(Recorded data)
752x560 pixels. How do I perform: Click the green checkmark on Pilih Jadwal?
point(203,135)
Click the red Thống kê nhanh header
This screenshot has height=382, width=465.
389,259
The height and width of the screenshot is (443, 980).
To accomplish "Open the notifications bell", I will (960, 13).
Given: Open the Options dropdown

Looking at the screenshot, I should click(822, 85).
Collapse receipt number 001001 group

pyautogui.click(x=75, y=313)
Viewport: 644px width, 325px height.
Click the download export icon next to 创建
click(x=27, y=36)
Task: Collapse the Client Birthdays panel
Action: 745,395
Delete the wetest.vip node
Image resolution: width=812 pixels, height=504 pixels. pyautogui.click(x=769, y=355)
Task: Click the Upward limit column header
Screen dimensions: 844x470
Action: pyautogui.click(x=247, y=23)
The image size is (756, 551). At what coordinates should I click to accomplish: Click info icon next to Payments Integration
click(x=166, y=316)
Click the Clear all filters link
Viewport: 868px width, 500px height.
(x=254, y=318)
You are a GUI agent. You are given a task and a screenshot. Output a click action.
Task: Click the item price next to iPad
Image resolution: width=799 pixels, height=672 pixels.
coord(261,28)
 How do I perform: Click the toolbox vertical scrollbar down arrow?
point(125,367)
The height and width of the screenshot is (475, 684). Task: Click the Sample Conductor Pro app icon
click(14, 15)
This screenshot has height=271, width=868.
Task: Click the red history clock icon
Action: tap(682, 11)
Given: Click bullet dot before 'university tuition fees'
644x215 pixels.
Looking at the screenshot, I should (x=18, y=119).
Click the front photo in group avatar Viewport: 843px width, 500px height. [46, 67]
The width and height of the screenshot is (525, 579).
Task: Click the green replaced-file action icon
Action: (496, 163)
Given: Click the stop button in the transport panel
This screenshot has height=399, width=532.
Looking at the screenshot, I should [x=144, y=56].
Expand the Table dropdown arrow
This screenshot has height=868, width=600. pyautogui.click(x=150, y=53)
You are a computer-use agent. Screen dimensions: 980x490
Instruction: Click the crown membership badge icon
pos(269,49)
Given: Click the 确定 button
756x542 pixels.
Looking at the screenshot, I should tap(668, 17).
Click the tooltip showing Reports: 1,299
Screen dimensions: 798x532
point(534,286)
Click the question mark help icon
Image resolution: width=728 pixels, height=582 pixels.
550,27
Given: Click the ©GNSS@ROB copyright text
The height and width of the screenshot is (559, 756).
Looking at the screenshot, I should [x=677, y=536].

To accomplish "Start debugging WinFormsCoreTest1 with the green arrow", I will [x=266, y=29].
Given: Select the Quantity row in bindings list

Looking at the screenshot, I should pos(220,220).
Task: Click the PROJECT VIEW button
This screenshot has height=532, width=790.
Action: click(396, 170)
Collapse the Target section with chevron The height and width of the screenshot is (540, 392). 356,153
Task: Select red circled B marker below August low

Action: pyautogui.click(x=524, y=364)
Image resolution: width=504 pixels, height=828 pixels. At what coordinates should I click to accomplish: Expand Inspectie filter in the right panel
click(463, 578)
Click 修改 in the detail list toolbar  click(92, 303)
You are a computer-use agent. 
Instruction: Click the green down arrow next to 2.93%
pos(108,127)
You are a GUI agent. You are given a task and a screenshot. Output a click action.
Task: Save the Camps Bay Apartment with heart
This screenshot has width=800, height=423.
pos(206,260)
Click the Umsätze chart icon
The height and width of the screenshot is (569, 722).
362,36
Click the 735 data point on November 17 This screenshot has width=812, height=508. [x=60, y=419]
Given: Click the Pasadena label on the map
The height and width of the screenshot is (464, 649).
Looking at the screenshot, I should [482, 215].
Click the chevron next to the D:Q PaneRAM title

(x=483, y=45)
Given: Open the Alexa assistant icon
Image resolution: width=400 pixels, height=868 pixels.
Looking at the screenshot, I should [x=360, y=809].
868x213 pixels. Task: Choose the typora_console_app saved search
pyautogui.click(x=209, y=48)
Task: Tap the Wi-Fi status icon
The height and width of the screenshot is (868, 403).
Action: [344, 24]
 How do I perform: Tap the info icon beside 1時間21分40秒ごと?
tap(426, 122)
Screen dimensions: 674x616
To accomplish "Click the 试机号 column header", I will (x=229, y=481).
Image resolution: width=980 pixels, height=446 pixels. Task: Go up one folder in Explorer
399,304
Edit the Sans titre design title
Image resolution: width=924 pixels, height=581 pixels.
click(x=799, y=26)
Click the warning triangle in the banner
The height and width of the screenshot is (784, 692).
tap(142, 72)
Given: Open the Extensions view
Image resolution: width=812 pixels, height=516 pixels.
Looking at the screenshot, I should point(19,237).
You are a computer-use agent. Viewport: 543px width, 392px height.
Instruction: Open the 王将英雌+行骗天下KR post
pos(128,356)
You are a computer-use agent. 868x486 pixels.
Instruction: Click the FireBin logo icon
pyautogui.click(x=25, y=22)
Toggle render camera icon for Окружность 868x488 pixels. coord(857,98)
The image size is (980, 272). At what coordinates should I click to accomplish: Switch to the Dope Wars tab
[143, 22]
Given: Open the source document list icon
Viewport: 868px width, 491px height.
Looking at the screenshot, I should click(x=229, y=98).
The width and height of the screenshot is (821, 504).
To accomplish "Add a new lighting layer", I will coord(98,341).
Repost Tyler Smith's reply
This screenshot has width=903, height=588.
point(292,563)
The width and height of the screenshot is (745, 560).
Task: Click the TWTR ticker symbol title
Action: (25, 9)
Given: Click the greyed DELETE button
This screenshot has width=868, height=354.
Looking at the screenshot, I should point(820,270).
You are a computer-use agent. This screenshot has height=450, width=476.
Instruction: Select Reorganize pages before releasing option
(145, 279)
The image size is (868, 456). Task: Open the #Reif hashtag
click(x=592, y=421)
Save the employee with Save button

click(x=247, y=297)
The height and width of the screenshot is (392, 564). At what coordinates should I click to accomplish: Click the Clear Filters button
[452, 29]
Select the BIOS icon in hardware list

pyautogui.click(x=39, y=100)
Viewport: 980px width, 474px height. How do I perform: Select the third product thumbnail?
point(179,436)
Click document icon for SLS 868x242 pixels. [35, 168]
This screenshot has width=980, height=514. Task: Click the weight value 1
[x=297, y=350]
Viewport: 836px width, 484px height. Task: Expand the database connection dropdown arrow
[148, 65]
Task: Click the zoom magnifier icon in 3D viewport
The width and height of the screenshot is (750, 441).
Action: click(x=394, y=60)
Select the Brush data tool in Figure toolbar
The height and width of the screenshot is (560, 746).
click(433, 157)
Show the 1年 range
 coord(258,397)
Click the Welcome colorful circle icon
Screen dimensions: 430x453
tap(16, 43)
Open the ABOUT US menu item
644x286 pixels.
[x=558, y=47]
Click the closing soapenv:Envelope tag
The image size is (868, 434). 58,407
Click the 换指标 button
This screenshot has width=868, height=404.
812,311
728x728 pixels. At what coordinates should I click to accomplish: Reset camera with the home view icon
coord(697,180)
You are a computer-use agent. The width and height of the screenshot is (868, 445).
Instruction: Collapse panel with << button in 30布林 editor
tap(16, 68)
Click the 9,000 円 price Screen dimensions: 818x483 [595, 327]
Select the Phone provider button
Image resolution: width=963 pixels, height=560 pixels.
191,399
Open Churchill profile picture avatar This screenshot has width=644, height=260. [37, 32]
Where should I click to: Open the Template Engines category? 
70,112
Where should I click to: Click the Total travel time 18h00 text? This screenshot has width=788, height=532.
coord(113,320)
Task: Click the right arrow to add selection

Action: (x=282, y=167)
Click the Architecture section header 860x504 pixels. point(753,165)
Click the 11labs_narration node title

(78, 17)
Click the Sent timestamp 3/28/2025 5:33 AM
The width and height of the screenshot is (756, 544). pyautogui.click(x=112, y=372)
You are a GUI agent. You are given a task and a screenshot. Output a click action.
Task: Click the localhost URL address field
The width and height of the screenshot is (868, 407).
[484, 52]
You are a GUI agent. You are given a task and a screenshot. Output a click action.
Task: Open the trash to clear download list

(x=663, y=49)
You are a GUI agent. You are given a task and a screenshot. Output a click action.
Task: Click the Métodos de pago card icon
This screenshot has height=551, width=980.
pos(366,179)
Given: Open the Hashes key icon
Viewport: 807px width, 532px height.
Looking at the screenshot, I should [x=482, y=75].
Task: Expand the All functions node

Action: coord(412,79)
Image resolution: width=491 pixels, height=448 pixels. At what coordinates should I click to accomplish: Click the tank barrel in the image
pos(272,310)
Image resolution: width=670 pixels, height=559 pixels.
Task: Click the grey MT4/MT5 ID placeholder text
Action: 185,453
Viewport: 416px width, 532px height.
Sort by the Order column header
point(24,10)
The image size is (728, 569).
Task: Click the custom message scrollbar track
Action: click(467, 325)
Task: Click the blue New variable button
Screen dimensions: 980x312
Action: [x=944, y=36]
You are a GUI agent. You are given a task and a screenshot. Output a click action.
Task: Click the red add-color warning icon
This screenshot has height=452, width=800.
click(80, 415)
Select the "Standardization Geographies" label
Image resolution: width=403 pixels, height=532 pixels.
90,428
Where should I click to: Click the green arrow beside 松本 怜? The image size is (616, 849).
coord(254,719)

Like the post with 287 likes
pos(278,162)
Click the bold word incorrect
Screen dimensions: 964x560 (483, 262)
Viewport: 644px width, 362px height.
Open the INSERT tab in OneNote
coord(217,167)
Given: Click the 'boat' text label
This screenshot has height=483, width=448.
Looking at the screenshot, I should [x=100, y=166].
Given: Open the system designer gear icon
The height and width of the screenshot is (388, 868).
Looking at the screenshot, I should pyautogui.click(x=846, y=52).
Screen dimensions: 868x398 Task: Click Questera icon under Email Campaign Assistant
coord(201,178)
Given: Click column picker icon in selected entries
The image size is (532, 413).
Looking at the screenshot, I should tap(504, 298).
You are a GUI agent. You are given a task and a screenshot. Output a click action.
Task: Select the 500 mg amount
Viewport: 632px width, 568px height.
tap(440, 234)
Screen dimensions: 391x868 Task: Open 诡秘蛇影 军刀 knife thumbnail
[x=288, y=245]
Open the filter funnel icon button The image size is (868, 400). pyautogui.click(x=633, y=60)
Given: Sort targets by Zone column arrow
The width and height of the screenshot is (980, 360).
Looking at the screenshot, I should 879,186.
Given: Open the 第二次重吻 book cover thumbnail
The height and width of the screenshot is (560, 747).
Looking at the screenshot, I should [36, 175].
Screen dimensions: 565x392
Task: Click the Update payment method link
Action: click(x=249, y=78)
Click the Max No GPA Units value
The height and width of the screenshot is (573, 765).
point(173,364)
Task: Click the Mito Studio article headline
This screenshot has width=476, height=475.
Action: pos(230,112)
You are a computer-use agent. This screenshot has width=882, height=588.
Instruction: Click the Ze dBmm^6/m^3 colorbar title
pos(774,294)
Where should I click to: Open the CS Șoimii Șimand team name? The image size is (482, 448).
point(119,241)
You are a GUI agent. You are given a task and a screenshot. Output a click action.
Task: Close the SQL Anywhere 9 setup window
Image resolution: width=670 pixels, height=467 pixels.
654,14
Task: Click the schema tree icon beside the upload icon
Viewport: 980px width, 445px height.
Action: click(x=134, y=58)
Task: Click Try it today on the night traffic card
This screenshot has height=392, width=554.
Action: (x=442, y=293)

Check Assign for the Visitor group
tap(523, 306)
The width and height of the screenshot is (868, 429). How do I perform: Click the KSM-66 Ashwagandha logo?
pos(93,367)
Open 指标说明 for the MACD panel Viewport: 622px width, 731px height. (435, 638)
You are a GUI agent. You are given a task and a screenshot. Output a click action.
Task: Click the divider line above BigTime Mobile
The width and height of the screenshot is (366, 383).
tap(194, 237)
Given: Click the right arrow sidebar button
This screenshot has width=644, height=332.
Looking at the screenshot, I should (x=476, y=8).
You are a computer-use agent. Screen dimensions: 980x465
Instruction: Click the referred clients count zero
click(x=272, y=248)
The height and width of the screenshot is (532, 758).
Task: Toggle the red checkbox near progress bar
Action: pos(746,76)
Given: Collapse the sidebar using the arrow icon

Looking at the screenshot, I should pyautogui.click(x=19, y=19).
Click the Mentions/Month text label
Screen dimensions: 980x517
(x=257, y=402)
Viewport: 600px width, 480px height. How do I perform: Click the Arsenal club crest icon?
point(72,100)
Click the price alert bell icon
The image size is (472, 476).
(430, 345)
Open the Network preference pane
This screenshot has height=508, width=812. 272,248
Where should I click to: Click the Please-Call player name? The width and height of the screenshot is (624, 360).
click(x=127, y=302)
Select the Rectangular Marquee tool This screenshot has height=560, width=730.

• TASK:
Copy out every line in the records where the word "card" is found.

• EXERCISE ANSWER:
Task: Click the Métodos de pago card icon
Task: Click Try it today on the night traffic card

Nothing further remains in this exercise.